Trachiet werd vanaf de twaalfde eeuw toegepast voor bijvoorbeeld kolommen en
consoles.
Voor goede vervangers van natuursteen zie natuursteen vervangen.
Ga na of reinigen (en niet vervangen) van de steen mogelijk is.
Voor reinigen, beschermen en repareren zie natuursteen
onderhoud.
- Drakenvelder steen of Drachenfels trachiet(Drachenfels, Siebengebirge,
Duitsland;
tegenwoordig een natuurreservaat).
"Het gesteente kenmerkt zich door tot circa 5 cm grote fenokristen van sanidien."
(foto)
- Monte Merlo trachiet, "licht tot donkergrijs maar meer
paarsige, bruinige of groenige varianten komen ook voor", afkomstig uit
Colli Eugeanei (Veneto, Italië).
- Reimerath trachiet (Reimerath, Eifel, Duitsland).
Het gesteente kenmerkt zich door "de grote sanidienkristallen – groot, maar toch beduidend
kleiner dan in de Drachenfels-trachiet".
Voor restauraties wordt trachiet uit Reimerath
gebruikt.
- Tepla trachiet (Tepla, Tsjechië).
"De steen heeft een zeer uiteenlopende kleur. Witte, crèmekleurige, roestbruine en zelfs groengele stukken komen voor. De steen heeft een fijne korrel."

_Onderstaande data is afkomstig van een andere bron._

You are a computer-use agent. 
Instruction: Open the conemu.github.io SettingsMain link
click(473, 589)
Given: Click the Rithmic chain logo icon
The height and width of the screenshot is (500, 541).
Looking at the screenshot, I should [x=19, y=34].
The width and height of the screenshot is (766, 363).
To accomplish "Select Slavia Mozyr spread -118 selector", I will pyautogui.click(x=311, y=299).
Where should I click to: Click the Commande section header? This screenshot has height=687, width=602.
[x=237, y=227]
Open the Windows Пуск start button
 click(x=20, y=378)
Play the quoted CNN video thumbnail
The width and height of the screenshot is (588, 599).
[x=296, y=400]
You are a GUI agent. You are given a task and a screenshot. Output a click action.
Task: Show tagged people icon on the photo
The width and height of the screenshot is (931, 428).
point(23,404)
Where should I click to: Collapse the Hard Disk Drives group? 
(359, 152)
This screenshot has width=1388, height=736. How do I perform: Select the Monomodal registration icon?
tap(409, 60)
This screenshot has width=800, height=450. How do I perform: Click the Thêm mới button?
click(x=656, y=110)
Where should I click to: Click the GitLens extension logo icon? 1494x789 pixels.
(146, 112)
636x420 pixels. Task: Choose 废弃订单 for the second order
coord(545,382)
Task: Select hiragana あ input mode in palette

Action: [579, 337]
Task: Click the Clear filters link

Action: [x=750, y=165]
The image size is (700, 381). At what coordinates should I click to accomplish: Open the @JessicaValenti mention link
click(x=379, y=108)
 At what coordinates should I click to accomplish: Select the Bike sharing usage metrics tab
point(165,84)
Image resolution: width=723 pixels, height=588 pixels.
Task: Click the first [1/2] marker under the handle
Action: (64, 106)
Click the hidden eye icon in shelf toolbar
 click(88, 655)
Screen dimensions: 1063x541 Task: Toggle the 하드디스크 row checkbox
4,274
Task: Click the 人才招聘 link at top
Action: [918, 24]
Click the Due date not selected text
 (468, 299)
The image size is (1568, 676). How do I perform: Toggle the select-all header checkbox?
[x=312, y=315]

Tepla trachiet stoot na verloop van tijd de huid af, maar dan is er weer een
gezond oppervlak.
- Weidenhahn (Westerwald, Duitsland).
"De steen is homogeen van structuur beige-bruin van kleur, met duidelijk zichtbare donkerbruine en roodbruine aderen Het breukvlak is grofkorrelig. Scheurvorming kan ontstaan bij te snelle droging van de steen (groefwater)."
De steen is niet altijd even weervast. Er zijn soms bruinige verkleuringen door
mangaan.
Het verweren van trachiet (Cultureel
Erfgoed)
- "Trachiet stoot na enkele eeuwen de huid af, waardoor weer een 'gezond' oppervlak
tevoorschijn komt.
- De steen wordt doorgaans grauwer van kleur.
- Bij Drachenfels en Reimerath trachiet weren de, voor deze trachieten kenmerkende, sanidienkristallen als eerste uit, waardoor
het oppervlak langwerpige putten vertoont.
- Trachiet blijkt soms gevoelig te zijn voor randspanningen. Grote schilfers die rond de voegen van de steen afspringen, zijn daarvan het symptoom.
- Trachiet kan door bepaalde bewerkingen (boucharderen) gekneusd worden, waardoor de steen al na enige jaren tot op ongeveer een centimeter onder de huid zijn samenhang verliest.
- Het afstoten van de huid kan in korte tijd plaatsvinden, waarbij de steen zouten afstoot en er vochtig uitziet. Vermoedelijk is de steen in dit geval in hoge mate belast met zout."
- (Oud) Drachenfels trachiet kan gevoelig zijn voor kalk.